DESCRIPTION OF THE TASK: Using the material that follows, identify and copy each line with the string "file".

━━━━━━━━━━━━━━━━

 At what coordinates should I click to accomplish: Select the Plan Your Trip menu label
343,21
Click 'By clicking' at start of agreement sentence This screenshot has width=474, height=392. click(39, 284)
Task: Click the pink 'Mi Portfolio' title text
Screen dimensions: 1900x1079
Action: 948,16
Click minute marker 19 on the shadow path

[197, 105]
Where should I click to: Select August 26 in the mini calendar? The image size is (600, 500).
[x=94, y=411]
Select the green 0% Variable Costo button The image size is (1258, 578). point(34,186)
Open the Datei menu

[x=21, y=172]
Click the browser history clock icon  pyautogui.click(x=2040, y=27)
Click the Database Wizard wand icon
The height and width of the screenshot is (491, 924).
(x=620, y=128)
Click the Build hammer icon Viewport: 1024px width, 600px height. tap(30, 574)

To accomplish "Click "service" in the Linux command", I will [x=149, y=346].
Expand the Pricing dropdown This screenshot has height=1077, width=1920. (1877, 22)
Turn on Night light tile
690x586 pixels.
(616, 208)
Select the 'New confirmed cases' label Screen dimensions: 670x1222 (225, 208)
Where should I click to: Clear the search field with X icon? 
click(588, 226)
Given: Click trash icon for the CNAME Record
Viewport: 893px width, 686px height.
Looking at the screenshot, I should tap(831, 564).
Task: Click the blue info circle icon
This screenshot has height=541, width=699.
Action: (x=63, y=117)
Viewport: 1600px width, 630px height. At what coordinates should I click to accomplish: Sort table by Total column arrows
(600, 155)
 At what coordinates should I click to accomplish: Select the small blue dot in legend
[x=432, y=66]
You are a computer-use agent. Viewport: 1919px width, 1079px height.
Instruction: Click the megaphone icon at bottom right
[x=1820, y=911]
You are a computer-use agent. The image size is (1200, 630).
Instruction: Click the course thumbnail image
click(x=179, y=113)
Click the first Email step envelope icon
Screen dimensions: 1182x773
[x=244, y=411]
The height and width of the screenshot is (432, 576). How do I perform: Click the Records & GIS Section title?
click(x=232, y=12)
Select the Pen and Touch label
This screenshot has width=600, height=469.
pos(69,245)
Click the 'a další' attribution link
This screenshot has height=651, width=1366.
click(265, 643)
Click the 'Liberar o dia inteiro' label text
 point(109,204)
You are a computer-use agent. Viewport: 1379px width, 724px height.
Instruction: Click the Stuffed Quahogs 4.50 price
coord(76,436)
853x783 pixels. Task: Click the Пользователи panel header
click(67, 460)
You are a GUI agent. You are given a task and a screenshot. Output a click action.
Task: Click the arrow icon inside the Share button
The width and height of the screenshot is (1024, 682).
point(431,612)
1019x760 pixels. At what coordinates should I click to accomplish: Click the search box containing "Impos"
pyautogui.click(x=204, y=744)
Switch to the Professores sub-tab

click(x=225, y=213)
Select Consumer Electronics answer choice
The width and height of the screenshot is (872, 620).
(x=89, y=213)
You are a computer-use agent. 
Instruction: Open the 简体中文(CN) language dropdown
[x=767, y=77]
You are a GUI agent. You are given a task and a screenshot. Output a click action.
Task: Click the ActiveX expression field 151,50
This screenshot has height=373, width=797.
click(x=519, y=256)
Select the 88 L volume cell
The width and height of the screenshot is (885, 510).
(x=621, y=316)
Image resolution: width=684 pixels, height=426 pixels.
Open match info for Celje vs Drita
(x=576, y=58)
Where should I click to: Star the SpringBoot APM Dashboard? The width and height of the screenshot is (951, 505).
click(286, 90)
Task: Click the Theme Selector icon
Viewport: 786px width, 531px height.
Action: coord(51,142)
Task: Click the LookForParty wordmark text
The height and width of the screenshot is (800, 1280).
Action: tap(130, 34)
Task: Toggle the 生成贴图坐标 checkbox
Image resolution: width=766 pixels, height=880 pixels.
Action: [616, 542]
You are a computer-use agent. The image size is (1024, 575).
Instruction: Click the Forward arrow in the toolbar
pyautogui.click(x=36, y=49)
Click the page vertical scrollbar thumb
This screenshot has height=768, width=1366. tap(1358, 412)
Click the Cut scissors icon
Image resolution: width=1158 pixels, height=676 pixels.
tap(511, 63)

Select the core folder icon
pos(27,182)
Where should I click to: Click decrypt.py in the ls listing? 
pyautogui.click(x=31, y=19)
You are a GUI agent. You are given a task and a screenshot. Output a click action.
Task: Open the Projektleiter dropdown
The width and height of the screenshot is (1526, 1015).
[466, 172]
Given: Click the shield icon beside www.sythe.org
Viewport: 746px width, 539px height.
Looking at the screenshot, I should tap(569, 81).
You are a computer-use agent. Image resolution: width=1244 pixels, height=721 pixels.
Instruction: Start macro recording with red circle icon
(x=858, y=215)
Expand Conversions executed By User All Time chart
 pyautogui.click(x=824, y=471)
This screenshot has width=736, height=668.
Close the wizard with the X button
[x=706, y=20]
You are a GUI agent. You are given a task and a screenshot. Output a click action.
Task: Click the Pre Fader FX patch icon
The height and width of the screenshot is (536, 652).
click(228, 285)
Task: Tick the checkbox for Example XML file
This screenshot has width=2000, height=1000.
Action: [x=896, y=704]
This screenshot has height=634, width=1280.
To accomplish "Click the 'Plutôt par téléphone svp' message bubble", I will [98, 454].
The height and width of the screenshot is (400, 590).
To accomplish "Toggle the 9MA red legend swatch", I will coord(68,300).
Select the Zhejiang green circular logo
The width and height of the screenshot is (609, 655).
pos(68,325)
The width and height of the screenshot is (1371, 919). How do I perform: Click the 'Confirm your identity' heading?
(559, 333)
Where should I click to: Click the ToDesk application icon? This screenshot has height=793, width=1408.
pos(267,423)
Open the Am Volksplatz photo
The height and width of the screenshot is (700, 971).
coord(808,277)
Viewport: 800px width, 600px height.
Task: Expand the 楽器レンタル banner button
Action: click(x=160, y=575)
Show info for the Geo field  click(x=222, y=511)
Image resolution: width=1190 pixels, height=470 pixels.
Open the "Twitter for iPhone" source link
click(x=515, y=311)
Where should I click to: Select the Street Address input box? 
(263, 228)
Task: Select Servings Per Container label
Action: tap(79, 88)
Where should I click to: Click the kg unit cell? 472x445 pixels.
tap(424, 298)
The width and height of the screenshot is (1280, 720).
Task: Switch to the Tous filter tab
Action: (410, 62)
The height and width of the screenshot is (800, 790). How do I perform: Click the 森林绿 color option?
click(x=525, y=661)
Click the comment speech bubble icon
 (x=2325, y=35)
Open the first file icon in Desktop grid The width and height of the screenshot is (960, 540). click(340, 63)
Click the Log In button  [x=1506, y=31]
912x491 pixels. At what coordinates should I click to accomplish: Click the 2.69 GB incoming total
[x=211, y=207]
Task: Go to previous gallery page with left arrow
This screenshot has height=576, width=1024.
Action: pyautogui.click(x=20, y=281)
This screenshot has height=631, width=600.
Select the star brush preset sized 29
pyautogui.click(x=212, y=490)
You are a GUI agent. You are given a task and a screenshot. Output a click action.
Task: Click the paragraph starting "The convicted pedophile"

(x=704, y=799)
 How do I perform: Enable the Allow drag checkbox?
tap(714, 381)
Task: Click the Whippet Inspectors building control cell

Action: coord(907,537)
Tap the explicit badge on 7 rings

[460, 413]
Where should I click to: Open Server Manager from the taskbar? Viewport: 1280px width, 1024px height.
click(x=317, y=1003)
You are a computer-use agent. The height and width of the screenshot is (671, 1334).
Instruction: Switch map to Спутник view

━━━━━━━━━━━━━━━━

WRITTEN RESPONSE:
Task: Tick the checkbox for Example XML file
Open the first file icon in Desktop grid The width and height of the screenshot is (960, 540). click(340, 63)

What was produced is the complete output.